Update everything from the line containing "Given: Click the 时间戳 column header" down to the line containing "Looking at the" by changing "column header" to "column heading" and leaving all else the same. Leave the pictures out of your answer.

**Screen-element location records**
==================================================

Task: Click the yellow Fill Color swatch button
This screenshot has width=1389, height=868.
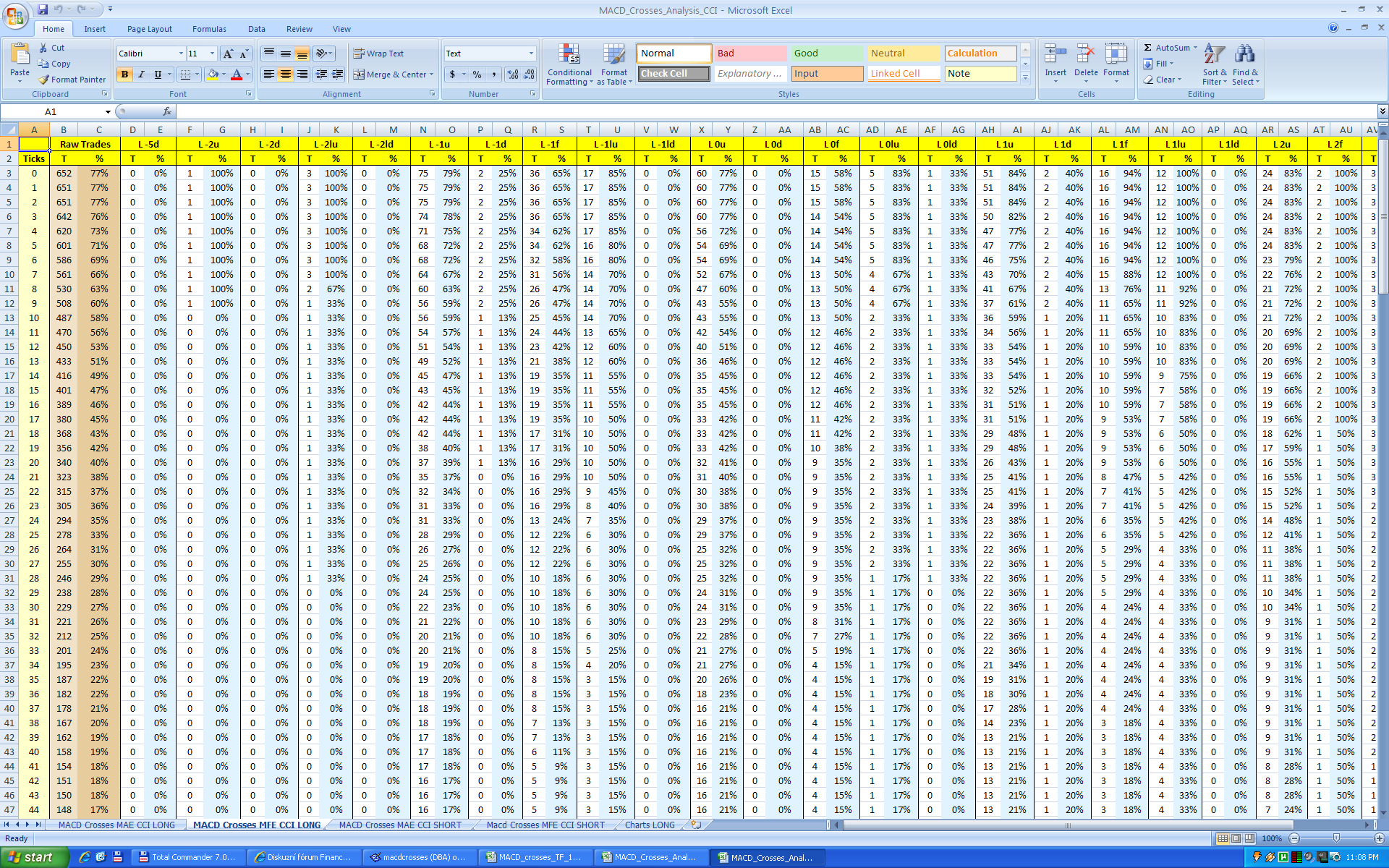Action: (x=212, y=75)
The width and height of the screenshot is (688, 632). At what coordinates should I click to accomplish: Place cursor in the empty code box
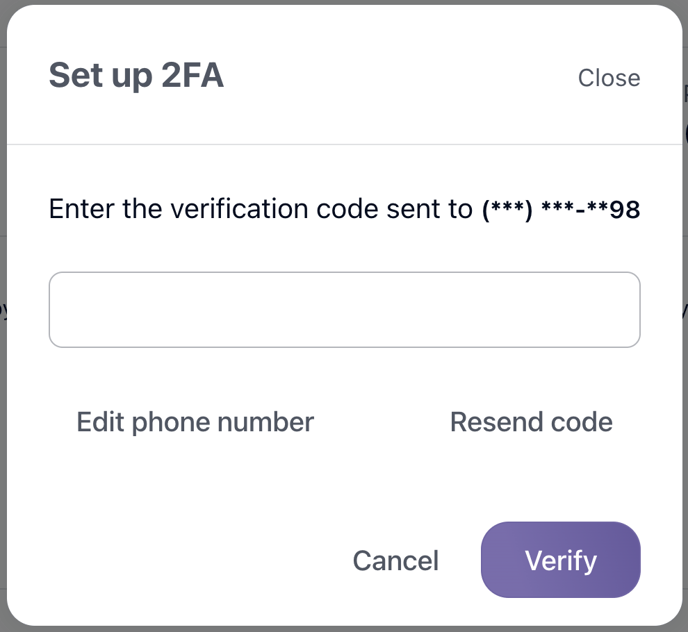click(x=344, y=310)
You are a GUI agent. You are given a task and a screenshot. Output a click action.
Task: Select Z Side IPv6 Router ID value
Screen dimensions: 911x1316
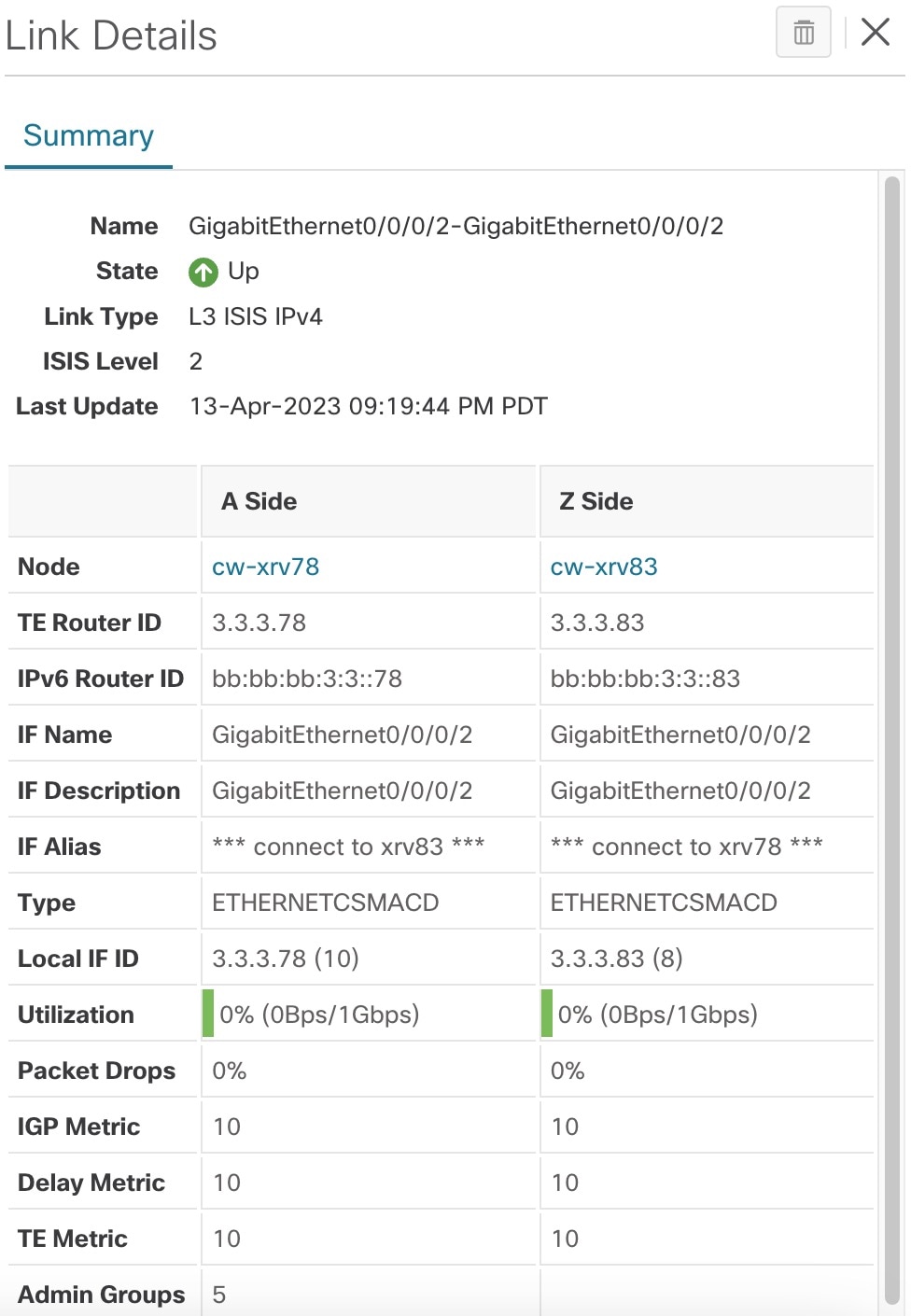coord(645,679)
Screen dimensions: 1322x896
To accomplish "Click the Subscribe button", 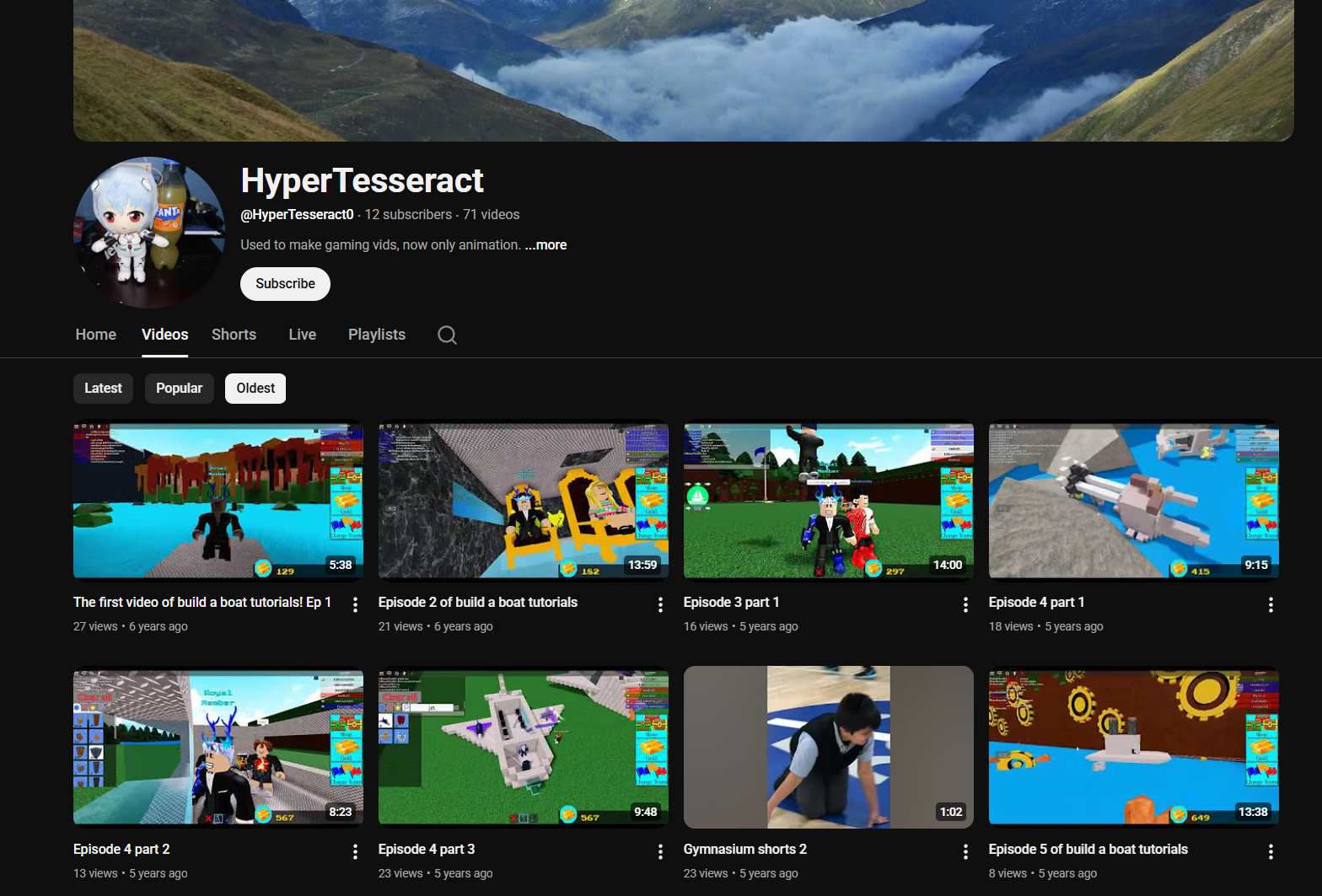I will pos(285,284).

==================================================

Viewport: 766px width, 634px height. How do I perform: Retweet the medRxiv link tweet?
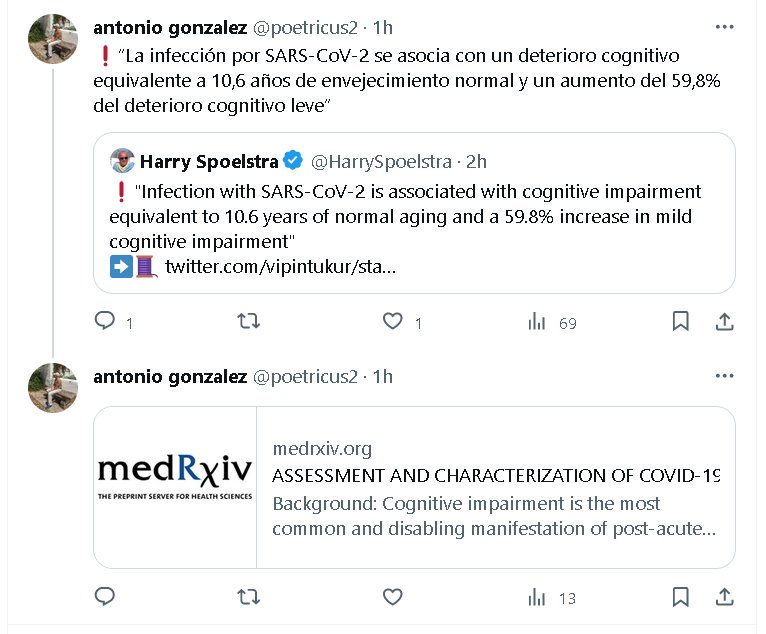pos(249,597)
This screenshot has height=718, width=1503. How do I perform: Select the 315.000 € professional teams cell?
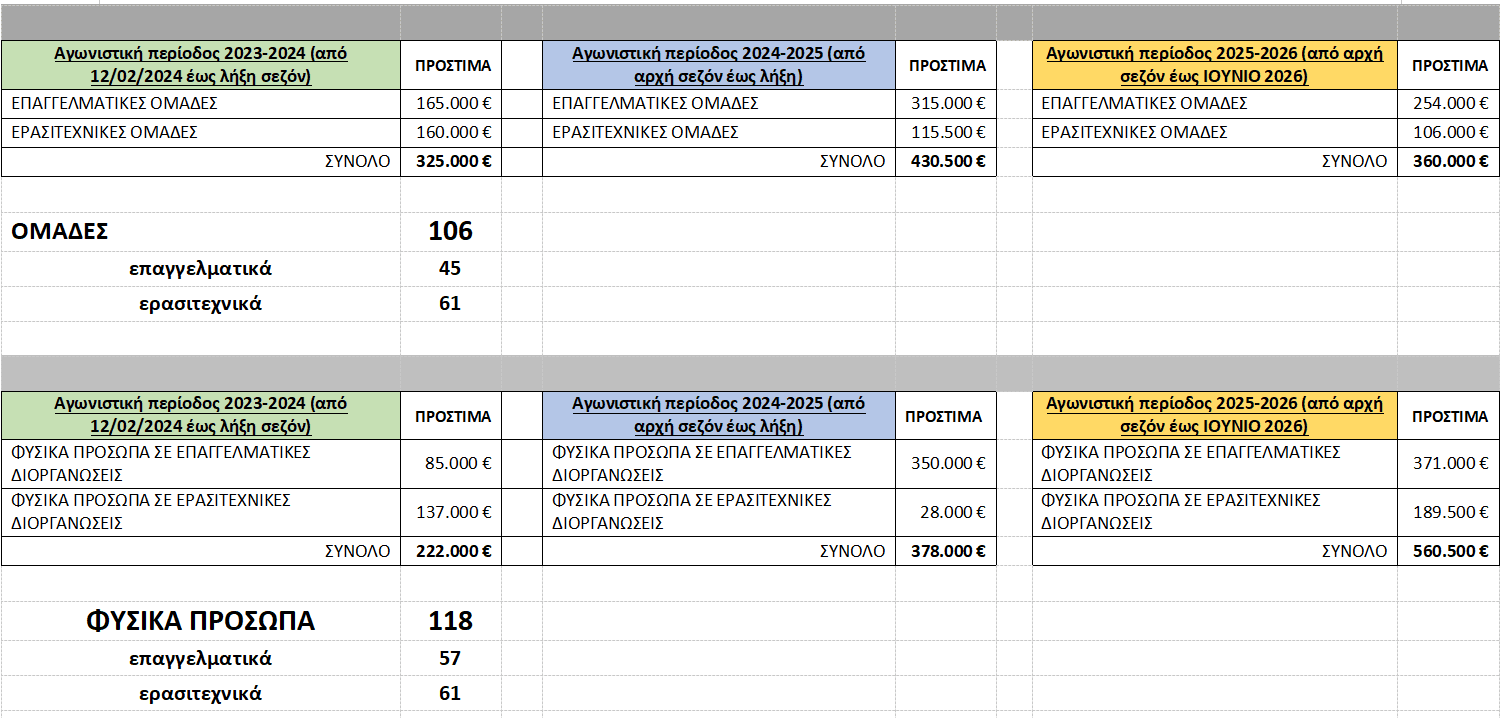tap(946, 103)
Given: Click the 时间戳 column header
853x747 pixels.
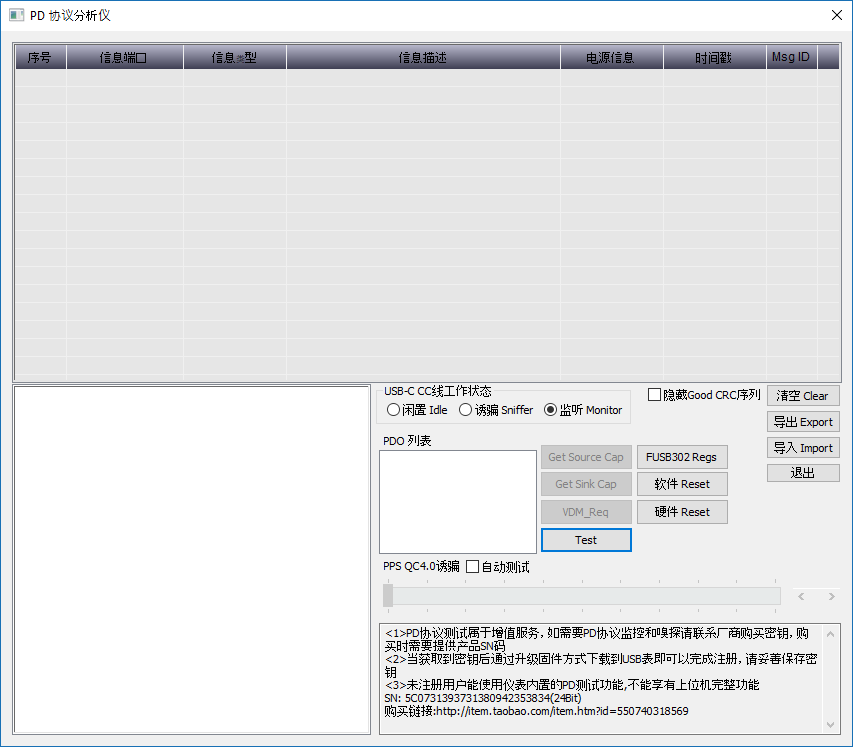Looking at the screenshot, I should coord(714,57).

==================================================

**Response for this exercise**
Given: Click the 时间戳 column heading
853x747 pixels.
Looking at the screenshot, I should coord(714,57).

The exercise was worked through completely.